Dear A Mitch,
I am a freshman and I recently went on one of the WOA trips. I love all the people I met, and I think I made some true friends. I am writing because one of our leaders, to be unnamed of course, probably needs to be my future husband. Okay not actually, but I have a big crush on him. I didn’t really know how to approach him on the trip, though it probably wouldn’t have been inappropriate for me to do that anyway. He is obviously a bit older than I, something I don’t find too problematic. Others (my friends) however, think I should just keep him as a friend because he’s older and has been somewhat of a counselor to us. I am not quite sure what to do on this one, apparently you’re the one to ask?
Although I do have experience with older men (e.g. Portland Mayor Sam Adams), I don’t think throwing yourself at your WOA leader for political power is the route you want to take. Stay off the news! You may not know this, but I’d estimate, say, 91.3% of men in the US don’t truly care how old you are. And at CMC, or any college, one usually doesn’t have to worry about whether you legally bought those cigarettes in the black and pink box of marketing genius. We’re talking an age range of 18-23 years old- more like 18 and 20 for you. This doesn’t mean that age is a non-issue in relationships, just this: At CMC, qualities that supposedly develop with age, like maturity, are not always positively correlated. Truthfully, CMC can probably go ahead and take that conjecture out of the scrutiny box. Have you met Tom (last name omitted in conjunction with copyright laws)? Kid blacks out more frequently than Dora mugs folks in the dinner line.

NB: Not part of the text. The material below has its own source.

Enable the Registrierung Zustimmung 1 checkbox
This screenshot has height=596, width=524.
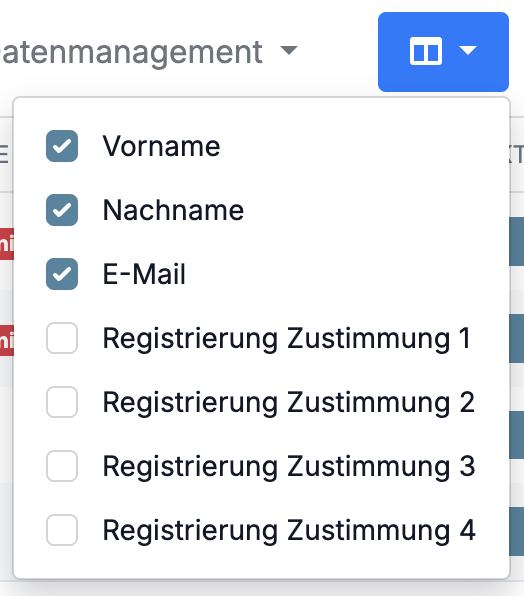pos(62,338)
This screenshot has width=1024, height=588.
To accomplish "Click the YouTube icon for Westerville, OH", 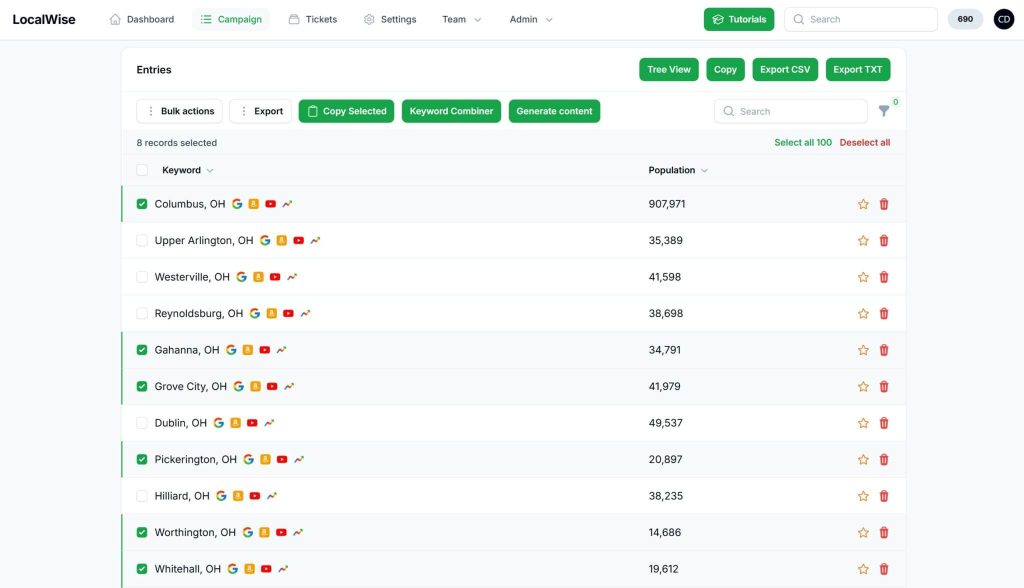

As far as figuring out if this guy has any interest in you, well, it sounds like you already have a plan for that. If I were to make a suggestion, it would to be to take charge of the circumstance. You could ask this stag to go somewhere with friends, or maybe meet him for a one-on-one coffee date at the Motley? It will show him that you are old enough to handle taking the lead- Maturity, bang! Plus, confident women are sexy. If you don’t agree I’ll introduce you to Allison Lockscrub.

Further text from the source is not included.